|Publication number||US5761633 A|
|Application number||US 08/640,507|
|Publication date||Jun 2, 1998|
|Filing date||May 1, 1996|
|Priority date||Aug 30, 1994|
|Publication number||08640507, 640507, US 5761633 A, US 5761633A, US-A-5761633, US5761633 A, US5761633A|
|Original Assignee||Samsung Electronics Co., Ltd.|
|Export Citation||BiBTeX, EndNote, RefMan|
|Patent Citations (12), Non-Patent Citations (2), Referenced by (2), Classifications (9), Legal Events (4)|
|External Links: USPTO, USPTO Assignment, Espacenet|
This disclosure is a continuation-in-part of U.S. patent application Ser. No. 08/366,725, filed Dec. 30, 1994, now abandoned.
The present invention relates to a speech encoder/decoder (codec) algorithm for low transmission late mode, and more particularly, to a speech codec algorithm providing good tonal quality at low transmission rate mode below 4.8 Kbps.,
According to a conventional speech codec technology as shown in FIG. 1, in which a code-excited linear prediction (CELP) or vector-sum-excited linear prediction (VSELP) is performed at a low transmission rate (below 4.8 Kbps), a linear prediction analyzer 1 performs a linear prediction analysis of a speech signal input and obtains a residual signal generated from a prediction error and a linear prediction coefficients. Here, the data amount of the linear prediction coefficients is relatively small, but that of the residual signal is great. Thus, when transmitting such a residual signal, the transmission speed should equal that of the original input speech signal.

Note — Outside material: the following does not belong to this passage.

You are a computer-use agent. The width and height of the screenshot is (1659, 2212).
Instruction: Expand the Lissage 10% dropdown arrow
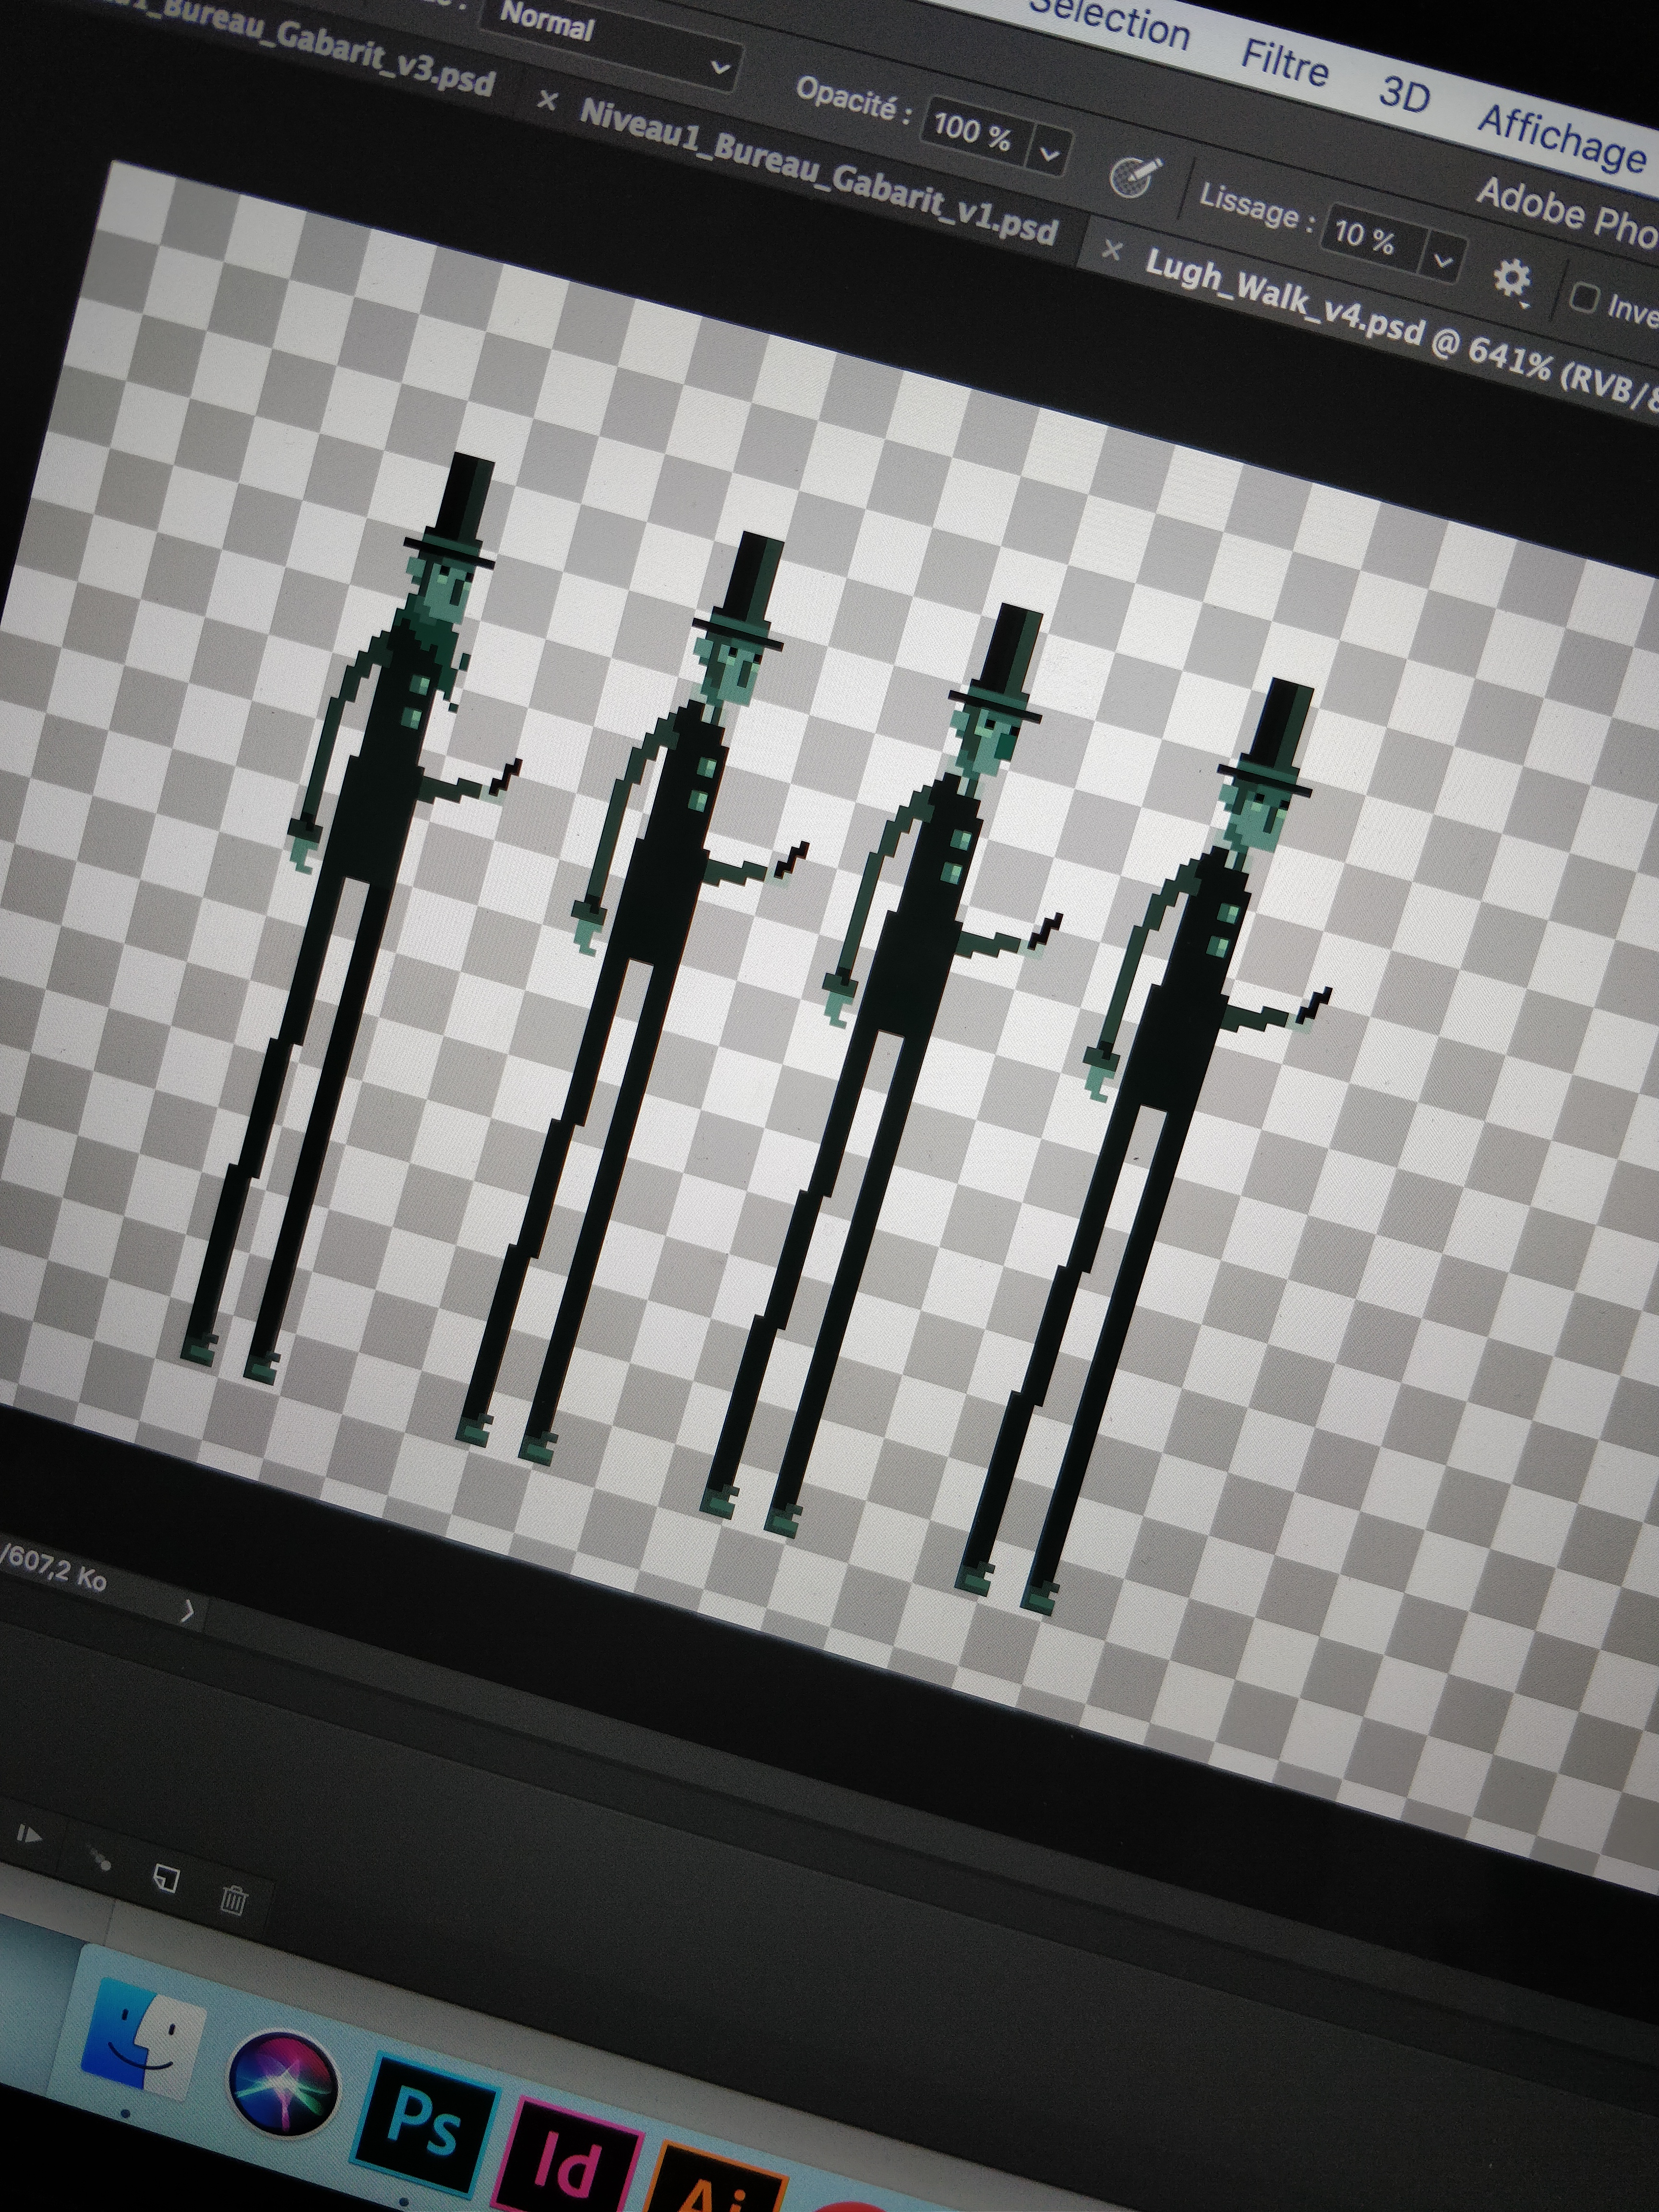[x=1443, y=261]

Therefore, the data compression of the residual signal is very important technology in speech codecs operating in a low transmission rate mode. For this purpose, a vector quantizer 3 re-synthesizes the signal into a vector code composed of a constant number and selects the most sinilar code to the original signal. Thereafter, a second bit allocator 4 allocates a predetermined number of bite to the index of the vector code and a first bit allocator 2 transmits the index to which a predetermined bit number is allocated with linear prediction coefficients.
Here, in order to transmit the index, the transmitting and receiving parts must have the same code book and many calculations are required for seeking the most similar code to the original signal. Thus, real-time processing is not possible.
Meanwhile, a method was used in which the whole residual signal (about 4 KHz or below) is not coded, and only a residual signal of 800˜1,000 Hz is extracted by using a low pass filter having a 1 KHz cut-off frequency, has a predetermined number of assigned bits, and is transmitted. In this case, however, even the residual signal has much tone color information between 1 KHz and 2 KHz, thereby deteriorating the timber of a restored speech signal.
To solve the above problem, it is an object of the present invention to provide a speech codec algorithm which affords a high quality tone at a low transmission rate mode.
To achieve the above object, a speech codec algorithm for low transmission rate mode comprises the steps of:
(a) performing a linear prediction analysis to an input speech signal which is windowed to a predetermined speech segment for encoding, to generate a first linear prediction coefficients and a residual signal;
(b) performing a low-pass-filtering to the residual signal, with cut-off frequency of 2 KHz;
(c) performing a linear prediction analysis to the low-pass-filtered residual signal, to generate a second linear prediction coefficients and pitch and amplitude values;
(d) allocating a predetermined bit number to each of the first and second linear prediction coefficientss and the pitch and amplitude values, to transmit to a receiver; and
(e) generating a baseband signal of the first linear prediction coefficients using the second linear prediction coefficients and restoring the speech signal using the baseband signal and first linear prediction coefficients.
The above objects and advantages of the present invention will become more apparent by describing in detail a preferred embodiment thereof with reference to the attached drawings in which:
FIG. 1 is a diagram illustrating a conventional speech codec algorithm for a low transmission rate mode; and
FIG. 2 is a diagram illustrating a speech codec algorithm for a low transmission rate mode according to the present invention.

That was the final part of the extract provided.